NO more the flow’ry scenes of pleasure rife,
Nor charming prospects greet the mental eyes,
No more with joy we view that lovely face
Smiling, disportive, flush’d with ev’ry grace.
The tear of sorrow flows from ev’ry eye,
Groans answer groans, and sighs to sighs reply;
What sudden pangs shot thro’ each aching heart,
When, Death, thy messenger dispatch’d his dart?
Thy dread attendants, all-destroying Pow’r,
Hurried the infant to his mortal hour.
Could’st thou unpitying close those radiant eyes?
Or fail’d his artless beauties to surprise?
Could not his innocence thy stroke controul,
Thy purpose shake, and soften all thy soul?
The blooming babe, with shades of Death o’er-
No more shall smile, no more shall raise its head,
But, like a branch that from the tree is torn,
Falls prostrate, wither’d, languid, and forlorn.
“Where flies my James?” ’tis thus I seem to hear
The parent ask, “Some angel tell me where
“He wings his passage thro’ the yielding air?”
Methinks a cherub bending from the skies
Observes the question, and serene replies,
“In heav’ns high palaces your babe appears:
“Prepare to meet him, and dismiss your tears.”
Shall not th’ intelligence your grief restrain,
And turn the mournful to the cheerful strain?
Cease your complaints, suspend each rising sigh,
Cease to accuse the Ruler of the sky.
Parents, no more indulge the falling tear:
Let Faith to heav’n’s refulgent domes repair,
There see your infant, like a seraph glow:
What charms celestial in his numbers flow
Melodious, while the foul-enchanting strain
Dwells on his tongue, and fills th’ ethereal plain?
Enough–for ever cease your murm’ring breath;
Not as a foe, but friend converse with Death,
Since to the port of happiness unknown
He brought that treasure which you call your own.
The gift of heav’n intrusted to your hand
Cheerful resign at the divine command:
Not at your bar must sov’reign Wisdom stand.
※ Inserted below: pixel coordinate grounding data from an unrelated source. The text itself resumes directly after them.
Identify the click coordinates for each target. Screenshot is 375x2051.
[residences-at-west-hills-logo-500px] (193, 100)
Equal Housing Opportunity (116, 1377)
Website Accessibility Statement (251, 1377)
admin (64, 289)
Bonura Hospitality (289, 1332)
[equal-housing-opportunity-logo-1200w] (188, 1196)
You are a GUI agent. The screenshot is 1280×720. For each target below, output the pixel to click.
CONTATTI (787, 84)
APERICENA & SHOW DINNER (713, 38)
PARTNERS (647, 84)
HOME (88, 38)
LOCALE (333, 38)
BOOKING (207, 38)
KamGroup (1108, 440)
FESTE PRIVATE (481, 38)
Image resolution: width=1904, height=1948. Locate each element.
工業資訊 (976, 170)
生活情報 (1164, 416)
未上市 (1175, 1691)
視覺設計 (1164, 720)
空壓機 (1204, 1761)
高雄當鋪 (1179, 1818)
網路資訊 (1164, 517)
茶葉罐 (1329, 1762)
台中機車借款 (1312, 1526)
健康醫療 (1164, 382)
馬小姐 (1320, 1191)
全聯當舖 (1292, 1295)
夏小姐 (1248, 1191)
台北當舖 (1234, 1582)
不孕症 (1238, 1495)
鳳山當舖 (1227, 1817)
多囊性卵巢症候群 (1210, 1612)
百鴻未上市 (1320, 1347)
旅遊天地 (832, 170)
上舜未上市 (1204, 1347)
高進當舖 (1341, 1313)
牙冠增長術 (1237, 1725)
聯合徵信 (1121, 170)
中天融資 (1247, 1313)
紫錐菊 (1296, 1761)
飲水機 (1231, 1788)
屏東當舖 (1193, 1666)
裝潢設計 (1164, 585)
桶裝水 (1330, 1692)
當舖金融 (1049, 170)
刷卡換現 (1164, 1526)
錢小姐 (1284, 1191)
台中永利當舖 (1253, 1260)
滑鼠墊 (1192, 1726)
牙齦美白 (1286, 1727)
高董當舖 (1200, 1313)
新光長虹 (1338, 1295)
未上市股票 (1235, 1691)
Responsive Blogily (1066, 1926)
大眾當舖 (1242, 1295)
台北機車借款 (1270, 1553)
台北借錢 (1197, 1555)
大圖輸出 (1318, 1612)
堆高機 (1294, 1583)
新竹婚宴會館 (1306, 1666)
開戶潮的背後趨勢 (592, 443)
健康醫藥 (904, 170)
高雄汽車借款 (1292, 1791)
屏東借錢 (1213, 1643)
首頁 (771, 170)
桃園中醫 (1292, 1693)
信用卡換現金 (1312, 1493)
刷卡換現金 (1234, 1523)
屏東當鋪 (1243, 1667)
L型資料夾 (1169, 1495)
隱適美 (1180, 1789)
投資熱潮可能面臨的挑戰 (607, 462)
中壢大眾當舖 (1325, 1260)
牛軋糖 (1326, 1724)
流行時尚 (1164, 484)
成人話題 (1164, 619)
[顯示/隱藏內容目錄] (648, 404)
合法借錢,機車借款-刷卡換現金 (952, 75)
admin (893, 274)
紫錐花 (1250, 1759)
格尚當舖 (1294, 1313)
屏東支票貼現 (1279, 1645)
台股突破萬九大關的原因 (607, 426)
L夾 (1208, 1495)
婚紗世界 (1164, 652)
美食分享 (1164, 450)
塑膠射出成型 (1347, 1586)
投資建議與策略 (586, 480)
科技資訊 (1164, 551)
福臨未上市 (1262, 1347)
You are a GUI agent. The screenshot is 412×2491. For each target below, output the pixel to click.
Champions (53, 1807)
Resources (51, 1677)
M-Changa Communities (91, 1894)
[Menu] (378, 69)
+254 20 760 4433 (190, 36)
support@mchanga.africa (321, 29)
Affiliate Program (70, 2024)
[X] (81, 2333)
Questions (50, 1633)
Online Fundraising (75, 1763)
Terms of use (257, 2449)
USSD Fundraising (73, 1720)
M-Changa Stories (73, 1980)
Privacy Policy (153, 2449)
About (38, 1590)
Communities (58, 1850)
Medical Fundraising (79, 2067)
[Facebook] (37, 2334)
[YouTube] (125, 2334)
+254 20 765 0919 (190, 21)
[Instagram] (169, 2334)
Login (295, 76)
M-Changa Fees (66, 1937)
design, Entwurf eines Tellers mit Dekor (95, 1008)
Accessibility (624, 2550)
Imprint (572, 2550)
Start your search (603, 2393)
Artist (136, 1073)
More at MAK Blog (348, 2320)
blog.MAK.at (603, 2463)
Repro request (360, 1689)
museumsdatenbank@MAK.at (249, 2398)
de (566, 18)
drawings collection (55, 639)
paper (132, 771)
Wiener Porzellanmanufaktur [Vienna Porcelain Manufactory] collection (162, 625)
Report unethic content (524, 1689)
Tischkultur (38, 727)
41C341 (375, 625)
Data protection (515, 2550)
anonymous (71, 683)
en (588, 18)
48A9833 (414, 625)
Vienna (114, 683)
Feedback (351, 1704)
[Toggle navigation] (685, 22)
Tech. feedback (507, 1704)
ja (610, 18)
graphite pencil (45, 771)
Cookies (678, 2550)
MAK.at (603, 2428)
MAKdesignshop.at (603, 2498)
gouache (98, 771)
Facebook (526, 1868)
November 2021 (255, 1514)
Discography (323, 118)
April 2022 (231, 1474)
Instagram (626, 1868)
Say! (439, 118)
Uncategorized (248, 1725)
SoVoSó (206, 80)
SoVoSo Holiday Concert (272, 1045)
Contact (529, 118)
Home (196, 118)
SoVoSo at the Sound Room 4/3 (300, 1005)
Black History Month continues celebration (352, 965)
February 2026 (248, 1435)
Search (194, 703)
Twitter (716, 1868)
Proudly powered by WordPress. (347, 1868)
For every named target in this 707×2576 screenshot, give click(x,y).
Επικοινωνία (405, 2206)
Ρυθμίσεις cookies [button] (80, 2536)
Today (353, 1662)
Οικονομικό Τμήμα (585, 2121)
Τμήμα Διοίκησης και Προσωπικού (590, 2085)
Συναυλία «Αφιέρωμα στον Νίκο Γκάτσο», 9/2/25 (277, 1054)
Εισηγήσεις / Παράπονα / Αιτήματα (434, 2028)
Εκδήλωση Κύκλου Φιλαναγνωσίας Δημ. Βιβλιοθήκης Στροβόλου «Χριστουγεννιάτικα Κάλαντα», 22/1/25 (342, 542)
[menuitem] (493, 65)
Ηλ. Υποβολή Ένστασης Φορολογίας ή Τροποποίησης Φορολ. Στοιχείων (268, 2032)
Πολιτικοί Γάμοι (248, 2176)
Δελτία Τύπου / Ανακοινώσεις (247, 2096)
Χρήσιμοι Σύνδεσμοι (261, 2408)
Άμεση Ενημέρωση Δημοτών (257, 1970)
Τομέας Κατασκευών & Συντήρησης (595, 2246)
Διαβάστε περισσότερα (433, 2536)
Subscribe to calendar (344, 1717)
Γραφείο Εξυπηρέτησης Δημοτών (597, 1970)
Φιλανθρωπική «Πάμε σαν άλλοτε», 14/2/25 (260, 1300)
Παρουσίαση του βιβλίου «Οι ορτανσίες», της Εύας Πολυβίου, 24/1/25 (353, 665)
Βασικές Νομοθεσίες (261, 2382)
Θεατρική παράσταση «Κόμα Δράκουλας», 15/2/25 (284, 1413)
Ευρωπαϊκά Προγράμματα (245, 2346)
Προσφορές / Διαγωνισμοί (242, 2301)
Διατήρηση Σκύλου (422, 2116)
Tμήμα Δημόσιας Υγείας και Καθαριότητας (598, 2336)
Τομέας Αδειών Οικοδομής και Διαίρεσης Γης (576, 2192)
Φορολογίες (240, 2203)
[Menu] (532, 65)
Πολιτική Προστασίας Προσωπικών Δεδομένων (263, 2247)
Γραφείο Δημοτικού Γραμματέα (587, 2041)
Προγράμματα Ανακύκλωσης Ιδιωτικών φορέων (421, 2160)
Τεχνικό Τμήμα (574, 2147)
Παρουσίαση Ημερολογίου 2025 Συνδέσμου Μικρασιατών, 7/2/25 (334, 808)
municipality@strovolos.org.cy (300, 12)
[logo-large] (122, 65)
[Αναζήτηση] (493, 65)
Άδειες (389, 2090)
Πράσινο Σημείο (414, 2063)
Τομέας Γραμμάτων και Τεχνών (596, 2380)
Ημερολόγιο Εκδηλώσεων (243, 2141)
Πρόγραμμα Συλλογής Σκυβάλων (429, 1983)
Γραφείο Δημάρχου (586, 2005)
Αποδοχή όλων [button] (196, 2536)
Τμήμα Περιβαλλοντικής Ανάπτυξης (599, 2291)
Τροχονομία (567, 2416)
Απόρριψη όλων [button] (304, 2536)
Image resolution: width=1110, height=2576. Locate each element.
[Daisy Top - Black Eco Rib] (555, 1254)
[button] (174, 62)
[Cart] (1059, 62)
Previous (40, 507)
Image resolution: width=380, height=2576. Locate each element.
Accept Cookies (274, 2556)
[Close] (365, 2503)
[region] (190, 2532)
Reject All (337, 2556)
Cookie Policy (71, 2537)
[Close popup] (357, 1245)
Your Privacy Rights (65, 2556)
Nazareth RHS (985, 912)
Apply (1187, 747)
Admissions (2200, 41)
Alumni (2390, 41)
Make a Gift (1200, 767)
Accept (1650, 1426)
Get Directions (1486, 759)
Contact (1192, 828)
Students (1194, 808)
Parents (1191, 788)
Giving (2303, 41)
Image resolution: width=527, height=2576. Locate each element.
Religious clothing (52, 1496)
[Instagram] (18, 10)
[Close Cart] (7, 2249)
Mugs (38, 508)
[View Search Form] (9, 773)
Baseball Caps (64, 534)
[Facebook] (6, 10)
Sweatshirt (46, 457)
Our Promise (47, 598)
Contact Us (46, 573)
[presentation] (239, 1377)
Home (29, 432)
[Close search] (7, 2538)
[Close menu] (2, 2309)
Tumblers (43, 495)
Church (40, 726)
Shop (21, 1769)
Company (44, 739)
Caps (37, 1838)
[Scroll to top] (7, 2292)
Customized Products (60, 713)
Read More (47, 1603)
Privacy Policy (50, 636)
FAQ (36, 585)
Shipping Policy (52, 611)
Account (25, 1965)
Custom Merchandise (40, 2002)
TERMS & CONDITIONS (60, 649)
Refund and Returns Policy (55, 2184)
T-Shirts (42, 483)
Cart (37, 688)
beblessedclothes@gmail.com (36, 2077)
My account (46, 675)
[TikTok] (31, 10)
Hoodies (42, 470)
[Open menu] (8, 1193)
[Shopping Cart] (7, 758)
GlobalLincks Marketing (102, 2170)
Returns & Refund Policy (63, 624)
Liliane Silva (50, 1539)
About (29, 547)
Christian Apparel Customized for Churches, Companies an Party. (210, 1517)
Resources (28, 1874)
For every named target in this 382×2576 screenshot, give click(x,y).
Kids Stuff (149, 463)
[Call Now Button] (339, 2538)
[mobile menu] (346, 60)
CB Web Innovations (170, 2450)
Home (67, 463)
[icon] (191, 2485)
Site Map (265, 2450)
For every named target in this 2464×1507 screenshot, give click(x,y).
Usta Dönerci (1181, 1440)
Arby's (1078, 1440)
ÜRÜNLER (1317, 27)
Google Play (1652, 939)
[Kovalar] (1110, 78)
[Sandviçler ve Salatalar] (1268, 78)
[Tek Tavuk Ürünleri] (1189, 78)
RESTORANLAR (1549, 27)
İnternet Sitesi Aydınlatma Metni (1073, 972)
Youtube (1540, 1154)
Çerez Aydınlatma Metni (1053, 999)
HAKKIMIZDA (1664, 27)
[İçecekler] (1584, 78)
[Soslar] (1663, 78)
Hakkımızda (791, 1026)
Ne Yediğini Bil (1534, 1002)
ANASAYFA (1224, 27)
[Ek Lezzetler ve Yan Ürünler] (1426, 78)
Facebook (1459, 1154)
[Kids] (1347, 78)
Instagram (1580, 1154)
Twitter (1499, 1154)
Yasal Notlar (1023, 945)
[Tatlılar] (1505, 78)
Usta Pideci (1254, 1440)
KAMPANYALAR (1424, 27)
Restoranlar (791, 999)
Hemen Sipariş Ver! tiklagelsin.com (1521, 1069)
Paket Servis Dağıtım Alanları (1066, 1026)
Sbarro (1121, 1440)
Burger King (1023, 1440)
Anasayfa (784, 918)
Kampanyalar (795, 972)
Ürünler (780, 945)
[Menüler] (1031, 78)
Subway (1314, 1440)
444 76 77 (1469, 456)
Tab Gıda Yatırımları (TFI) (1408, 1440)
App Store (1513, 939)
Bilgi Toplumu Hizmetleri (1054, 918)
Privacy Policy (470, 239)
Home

Analysis, meaning and summary of Phillis Wheatley's poem On The Death Of J. C. An Infant


  1. R. P. Bell says:

    As I read this poem, I felt the stretched heartstrings of its author, but found myself overwhelmed at the sometimes strained verbosity. Perhaps more white space would have helped, but that would have created too stark a division in the text.

    The poet’s words sometimes seemed contrived, as if a ponderous word (or contraction) was more suited to the depth of the author’s feelings than the reader’s convenience.

    In particular, two criticisms are offered in the hopes that other poets might avoid them (if, indeed, they are deemed worthy of consideration):

    1. I found the use of “refulgent” to be almost arcane; would not “resplendent” (or perhaps, “radiant”) have been a more immediately grasped word and perhaps, even more expressive of the thought? Of course, “tintinnabulation” never hurt Poe, so perhaps this unfair.

    2. The author shows excellent sense of poetic form (of which I will say more in a moment) and I appreciated the contrast of “Death” to the the cherub’s reply. Yet, since both reside in the ethereal realm, should not “thee/thou” have been maintained in the cherub’s words, rather than the more human-like “you/your”? It might be argued that the cherub is speaking to the human parent, but the conversation occurs within the realm of the spirit and it just seems that consistency in using either “thee/thou” or “you/yours” would be in better form.

    Someone has rightly observed that if one is to criticize, he must also commend, and to that wisdom I defer. Two points:

    1. I’ve already spoken of the author’s sense of poetic form and I mention it again, if only to point out the effectiveness of the afore-mentioned contrast of “Death” to the comforting words of the cherub. I like the author’s use of the unidentified speaker, too. In particular, I appreciated the stark finality of Death’s effect and the same starkness in the cherub’s preachments. In fact, the author avoids one thing I find objectionable in some poets, who sometimes overly soften words of one side in a contrast (as if to avoid accusation or appearance of dogmatic intent).

    2. The author’s use of figures (particularly simile and metaphor, as well as personification) is very excellent. Most poets are equally as effective in figurative speech, but I appreciated that this author never lost sight of the celestial realm in which the conversation takes place. Even the speaker’s words (“…I seem to hear…” and “Methinks…”) and the cherub’s reply (“…and serene replies…” stating “…th’ intelligence”) to the parent’s (singular?) heart (“grief”, “…no more indulge…” and the unstated parental wisdom) reflect the spiritual nature of the conversation. Quite effective.

    This poem needs to be read several times to appreciate its message. That says more about its worth than can be immediately perceived with a casual reading.

    • Abby says:

      This poem was written by Phillis Wheatley, the woman who is credited for creating the genre of African American literature, and is about the death of one of her three children, all of whom died as infants. Please don’t criticize her word choice that was from the 1700s.